PBR Australian champion rides Brian Duggan’s Maneater for a big score at Tamworth as Shane “Maddog” Simpson, far right, looks on.
PBR Australian champion rides Brian Duggan’s Maneater for a big score at Tamworth as Shane “Maddog” Simpson, far right, looks on. Supplied

Maddog returns from US

BULL RIDING: There’s always a good show when Shane “Maddog” Simpson hits town.

Call them clowns, bull fighters or protection athletes as the terminology matters little, it is the job these characters do in saving stricken cowboys that really counts.

That is why Maddog is highly acclaimed as he is very good at his job.

Simpson will be carrying out his work at the Great Western Indoor Arena over two nights, December 30-31, as the Bundaberg Rum Professional Bull Riders Touring Pro show hits town.

As always, these events have the top bulls from throughout Queensland, the best riders in Australia and top bull fighters available.

For Simpson it will be a case of working during his rest period as he has only been back in Australia for three weeks after a stint on the lucrative American tour.

The popular bull fighter has already been in the thick of the action as he was also at the recent PBR finals at Tamworth.

After three years on the American circuit, Simpson is enjoying his time back home before setting off for the States again.

“I head back in April for the PBR World finals at Las Vegas,” he said.

Later in the year he has further shows including one in Florida.

While Simpson admits the money is a driving force to continuing his career in America, he said there were also a number of other considerations that made him return there.

“It is the most elite level of the sport,” he said.

“It is the furthest you can go in this sport and you always have to try and be one of the best in the world.”

If being one of the best in the world is a criterion for success, then Maddog has hit the mark as he is widely recognised as one of the top five in his dangerous trade.

Ironically, while the rewards are much greater in America, Simpson feels that the dangers, while still there, are less on that circuit.

“It is probably a little easier as the bulls are less hooky,” he said.

“They just like to buck.”

Bull riding has been a professional sport for a long time in the States and therefore the bulls on the circuit have been bred into the sport over many generations, but he still enjoys working here.

“It is good to be back, it stops me getting soft,” he joked.

Nevertheless, the dangers still exist when average sized men are in an arena with a 1000 kg bucking bovine that appears to have one aim in life and that is to rid itself of the annoyance of having a cowboy on its back.

“I’ve been pretty lucky with injuries as I’ve only had a fractured skull and a broken leg over the last three years,” he joked.
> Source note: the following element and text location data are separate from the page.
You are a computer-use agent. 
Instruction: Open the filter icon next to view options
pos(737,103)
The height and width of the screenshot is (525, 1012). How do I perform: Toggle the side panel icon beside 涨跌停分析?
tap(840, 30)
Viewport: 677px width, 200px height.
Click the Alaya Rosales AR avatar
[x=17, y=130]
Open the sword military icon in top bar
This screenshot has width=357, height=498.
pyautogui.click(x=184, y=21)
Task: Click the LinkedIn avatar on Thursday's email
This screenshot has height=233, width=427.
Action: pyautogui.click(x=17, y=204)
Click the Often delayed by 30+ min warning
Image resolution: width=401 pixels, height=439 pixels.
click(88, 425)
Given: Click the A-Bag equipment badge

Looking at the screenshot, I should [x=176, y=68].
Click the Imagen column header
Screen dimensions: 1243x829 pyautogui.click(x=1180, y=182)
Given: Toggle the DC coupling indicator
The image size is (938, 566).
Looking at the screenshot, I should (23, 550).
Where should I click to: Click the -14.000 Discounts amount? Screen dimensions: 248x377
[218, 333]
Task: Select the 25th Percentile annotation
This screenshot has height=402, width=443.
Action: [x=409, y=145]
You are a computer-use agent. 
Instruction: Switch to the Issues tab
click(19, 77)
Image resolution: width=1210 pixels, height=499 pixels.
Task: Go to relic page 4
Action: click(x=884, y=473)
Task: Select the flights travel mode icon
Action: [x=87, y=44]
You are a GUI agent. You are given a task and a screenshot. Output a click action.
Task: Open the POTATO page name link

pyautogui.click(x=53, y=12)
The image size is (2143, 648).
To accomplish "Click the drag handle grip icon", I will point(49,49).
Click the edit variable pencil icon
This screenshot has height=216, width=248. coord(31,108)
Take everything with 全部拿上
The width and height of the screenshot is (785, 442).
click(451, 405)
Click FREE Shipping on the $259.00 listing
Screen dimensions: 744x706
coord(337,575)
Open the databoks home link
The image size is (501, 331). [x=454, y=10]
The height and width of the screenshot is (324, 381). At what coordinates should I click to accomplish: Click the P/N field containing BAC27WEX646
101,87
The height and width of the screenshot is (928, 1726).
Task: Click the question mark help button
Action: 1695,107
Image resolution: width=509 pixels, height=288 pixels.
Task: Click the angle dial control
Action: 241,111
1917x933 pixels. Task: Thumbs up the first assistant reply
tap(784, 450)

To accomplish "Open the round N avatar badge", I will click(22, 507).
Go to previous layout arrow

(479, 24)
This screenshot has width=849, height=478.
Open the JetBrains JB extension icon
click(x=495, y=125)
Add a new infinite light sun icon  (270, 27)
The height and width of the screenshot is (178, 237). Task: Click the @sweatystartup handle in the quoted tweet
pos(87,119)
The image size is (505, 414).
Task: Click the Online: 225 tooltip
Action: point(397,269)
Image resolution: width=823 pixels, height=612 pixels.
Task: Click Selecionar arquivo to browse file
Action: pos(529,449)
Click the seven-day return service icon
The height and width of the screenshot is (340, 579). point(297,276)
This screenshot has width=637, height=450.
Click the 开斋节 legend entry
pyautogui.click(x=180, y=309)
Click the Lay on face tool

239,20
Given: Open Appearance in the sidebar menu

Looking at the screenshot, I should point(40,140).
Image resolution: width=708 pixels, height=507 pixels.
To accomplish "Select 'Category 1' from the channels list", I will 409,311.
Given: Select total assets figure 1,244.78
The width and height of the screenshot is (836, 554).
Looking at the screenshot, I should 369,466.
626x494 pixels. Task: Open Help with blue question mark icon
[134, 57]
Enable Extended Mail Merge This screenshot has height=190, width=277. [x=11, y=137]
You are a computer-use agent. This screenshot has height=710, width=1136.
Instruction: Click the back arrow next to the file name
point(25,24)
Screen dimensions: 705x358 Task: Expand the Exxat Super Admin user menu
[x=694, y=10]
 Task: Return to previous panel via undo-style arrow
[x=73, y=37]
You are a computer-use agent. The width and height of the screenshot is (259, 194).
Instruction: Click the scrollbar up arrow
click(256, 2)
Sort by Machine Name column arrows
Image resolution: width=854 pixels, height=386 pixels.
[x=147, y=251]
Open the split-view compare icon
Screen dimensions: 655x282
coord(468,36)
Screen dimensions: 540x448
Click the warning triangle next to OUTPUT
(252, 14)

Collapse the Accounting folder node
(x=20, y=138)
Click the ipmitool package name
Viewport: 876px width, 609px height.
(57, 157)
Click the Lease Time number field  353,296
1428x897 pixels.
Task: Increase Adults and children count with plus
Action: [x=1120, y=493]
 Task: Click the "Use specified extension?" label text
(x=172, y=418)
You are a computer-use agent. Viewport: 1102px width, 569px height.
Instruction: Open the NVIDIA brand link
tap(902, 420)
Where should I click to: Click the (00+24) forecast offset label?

Even the best bull fighters can’t save all riders from injury.

“When they fall off the bulls shoulder, the bull is still bucking and so there is nothing you can do to protect him,” Simpson said.

Nevertheless, the bull fighter will get in as quickly as possible to divert the bull’s attention and limit the damage.

“As soon as the rider is off it’s showtime,” he added.

Supplying bulls for the Rockhampton show are Rockhampton’s Brian Duggan and Robert McPhee, Clermont’s Fred Kleier and Duaringa’s Trevor and Tony Dunne.